An aromatic tea can be brewed from the fresh or dried flowers. Also
used in cake decoration.
Caraway
The small, black, narrow seeds are the seed of the seed cake, or caraway
cake; they are also used in biscuits, bread and cheese, among many other
dishes and recipes. The young roots can be used as a vegetable rather
like parsnip or carrot, and the leaves in salads.
Catmint
Both the toothed, triangular leaves and the scented blue flowers are
highly aromatic. The fresh leaves, which are rich in vitamin C, make
a fresh, healthy tisane, and can be used to flavour meat pâtès
and terrines. The young shoots may be added to a green salad.
Chamomile
Chamomile is mainly used for small lawns; chamomile teas and tisanes
are also popular.
see Herbal
Tea
Chervil
The leaves have a slightly peppery and parsley-like flavour and are
the part used, mainly for cooking, in sauces, soups and salads. A particular
ingredient in omelette fines herbs.
Chives
Used almost exclusively in cooking, for the delicate onion flavour
of the leaves.
Claytonia
An excellent salad herb with it's bright green, generous leaves and
high vitamin C and iron content.
The leaves can also be cooked as with spinach.
Coriander
Seed
It's the seeds that are used most. The flavour is a mixture of
orange and sage. Powder of the seeds is much used in cooking, for instance
in curries, but also in drinks, including liqeurs and in both the meat and
dessert dishes of Spain, Greece, the Middle East, and India.
Dill
Mostly culinary, in the case of the leaves, for salads, fish and
vegetables; the seeds have a bitter taste.
Fennel
The leaves have a strong and unusual flavour, and are used in cooking,
mostly with fish. The basal stems of Florentine fennel are eaten as a vegetable.
Garlic
white or purplish, rather flat,angular dry bulbs with cloves. There
are many different varieties, but it is difficult to tell them apart. Used
primarily, but not exclusivly as a flavouring and has a character all it's
own.
Hyssop
The aromatic leaves have a mint-like odour, and are slightly bitter
and peppery, so use in cooking should be sparing. Hyssop is also used
in the making of Chartreuse liqueur, and for making Hyssop tea.
see Herbal
Tea
Lemon Balm
The strongly lemon scented leaves are much used in drinks and salads,
sauces and omelettes. A plant much favoured for pot pourri.
see Herbal
Tea
Lemon-Scented Verbena
Strong lemon-flavoured leaves both in cooking and for tea, ( much
imbibed in Spain )
see Herbal
Tea
Lovage
Has a strong yeast / celery aroma and flavour from the entire plant,
the whole of which, excluding the roots, is used in cooking, especially in
soups and casseroles.
Marjoram, Sweet or Knotted
Sweet and unusual aroma to the leaves, which are much used, both fresh
and dried, in cooking. Particularly good for the flavouring of
sausages.
Mint
apple mint
common mint ( garden mint )
peppermint
pineapple mint
spearmint
varigated mint
water mint
Numerous varieties having varying fragrences and flavours, much used
in cooking and for the making of teas.
see Herbal
Tea
Myrtle
Sprigs are used to flavour pork and lamb in Tuscan and Cretan cooking.

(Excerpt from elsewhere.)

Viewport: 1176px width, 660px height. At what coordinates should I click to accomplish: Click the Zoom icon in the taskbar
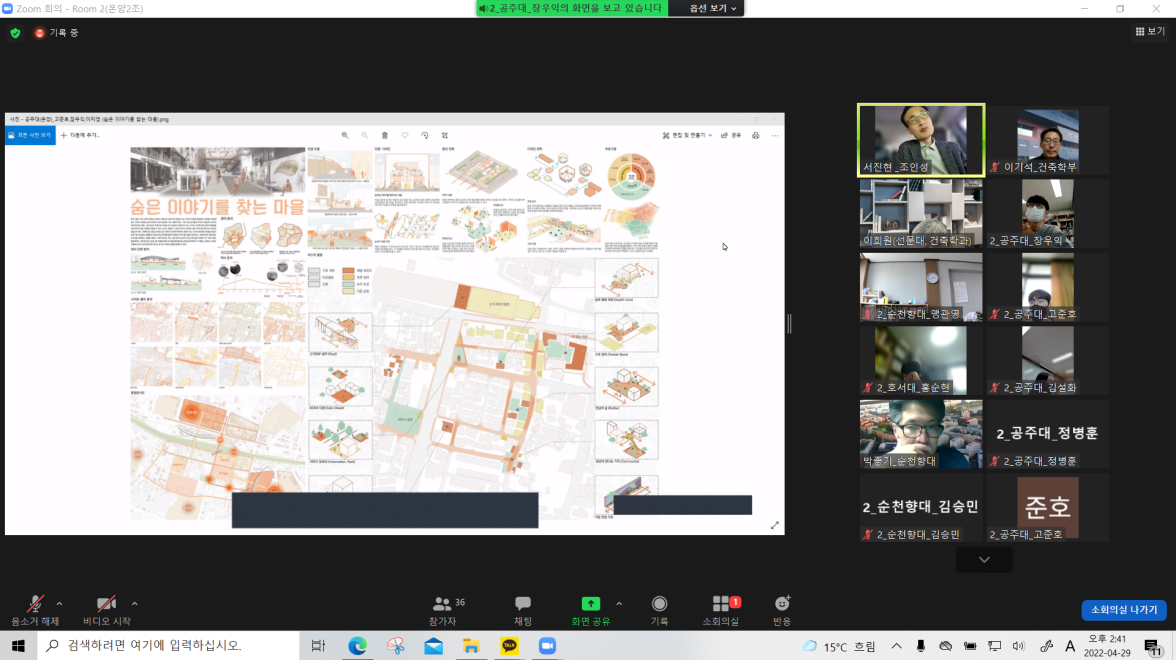(547, 646)
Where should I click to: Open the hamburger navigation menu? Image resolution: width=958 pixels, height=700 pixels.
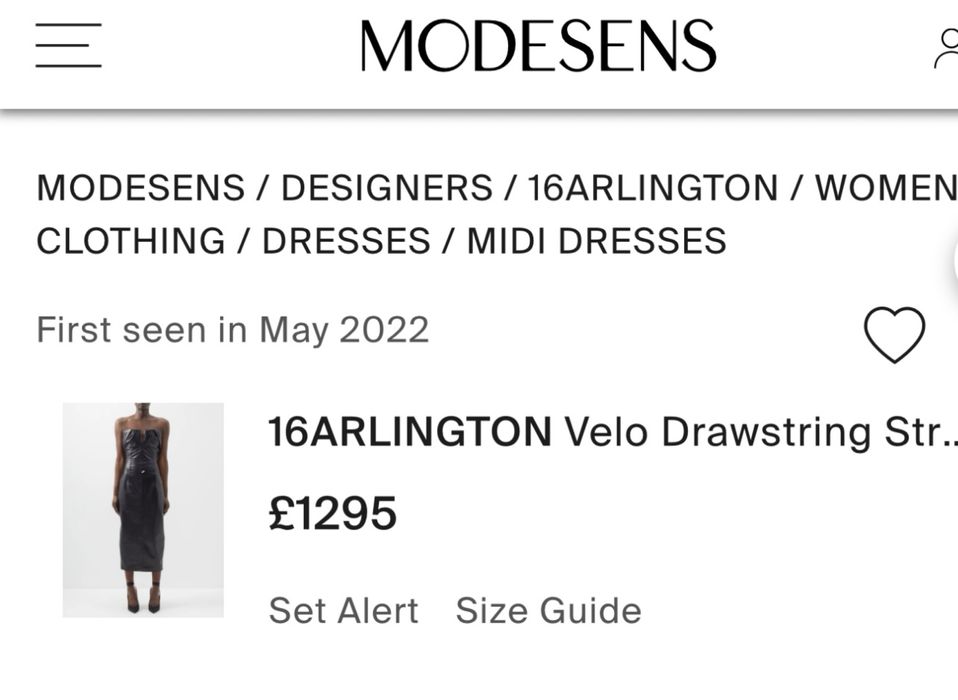coord(68,46)
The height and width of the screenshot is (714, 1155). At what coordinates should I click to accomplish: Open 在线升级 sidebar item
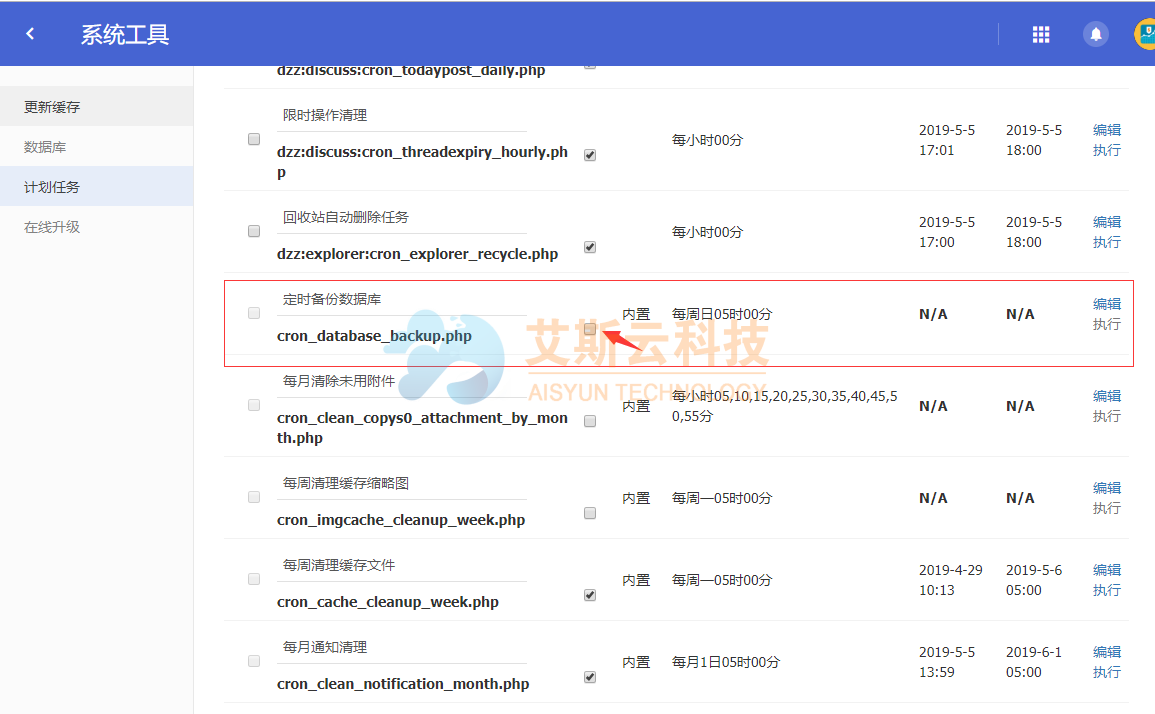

The fresh berries are added to some Mediterranean dishes and the dried
berries are used as a seasoning for meat in Turkish dishes. Also used
to make a tisane.
see Herbal
Tea
Oregano
Innumerable uses, particularly in Provencal and Italian dishes;
meat casseroles, soups, pizzas, quiches, tomato dishes of all kinds,
egg dishes, mushrooms, sausages, and baked or grilled fish.
Parsley
The leaves have a strong and distictive flavour, widely used in cooking.
It also has an appriciable quantity of vitamin C, so has useful nutritional
qualities.
Rosemary
The leaves are pungently and pleasantly aromatic giving a distictive
flavour in cooking. Much associated with the cooking of lamb and mutton
dishes with rosemary twigs often used to hold together kebabs and rolled
meats.
Sage
The strongly aromatic, slightly bitter leaves are much used in cooking,
particularly with pork and duck, although sage and onion stuffing is also
a classic stuffing for roast chicken, Sage tea is said to be good for
gargling and as a mouth wash.
see Herbal
Tea
Salad Burnet
The cucumber flavoured leaves are used for salads, soups and drinks.
Can also be used as for borage.
Savory
The leaves are strongly aromatic, nearer to a spice than a herb, used
in cooking, mainly to flavour beans, but also in salads, soups and with fish;
The leaves should be harvested before the flowers appear.
Smallage
Smallage is a useful herb, as you can use it to replace the flavour
of celery in a wide range of stocks, soups and savory dishes. The herb
goes well with fish, cheese and poultry and the finely ground seed can be
used instead of salt.
A tisane of smallage has a sedative effect.
Sorrel, French or Buckler-Leaved
Strongly falvoured broad, oblong, green leaves with a rather
acid taste. Used in soups, sauces and salads and for flavouring with boiled
vegetables such as spinach, orache, seakale and spinach beet.
Sweet Basil
The leaves have a strong sweet scent, not unlike cloves. Much
used in Italian and Indian cookery. Generally used sparingly due to
it's strong flavour
Sweet Cicely
The whole plant has a strong aniseed flavour, though the leaves are
sweet tasting. Sweet cicely leaves can be used to replace up to half
the sugar in tart fruit dishes - more will give an overwhelming flavour of
aniseed - and mix with fruit or vegetable salads, or with butter to produce
a herb butter. The roots can be boiled, with a little oil and lemon
added, and served as a side vegetable. The leaves can be useful as
a sugar substitute for slimmers and diabetics.
Tansy
Strongly scented leaves, somewhat like camphor, and can be used in
the same way that mint is with roast lamb; though the leaves also have
many other culinary uses. Also used to make tansy tea.
see
Tea
Tarragon
The leaves have an unusual and very pleasant flavour, somewhat like
cloves, but with delicate overtones. Used to make tarragon vinegar,
in numerous savory dishes, and also in sauce tartare and continental
mustard.
Thyme
The leaves of lemon thyme are broader and have a lemon scent.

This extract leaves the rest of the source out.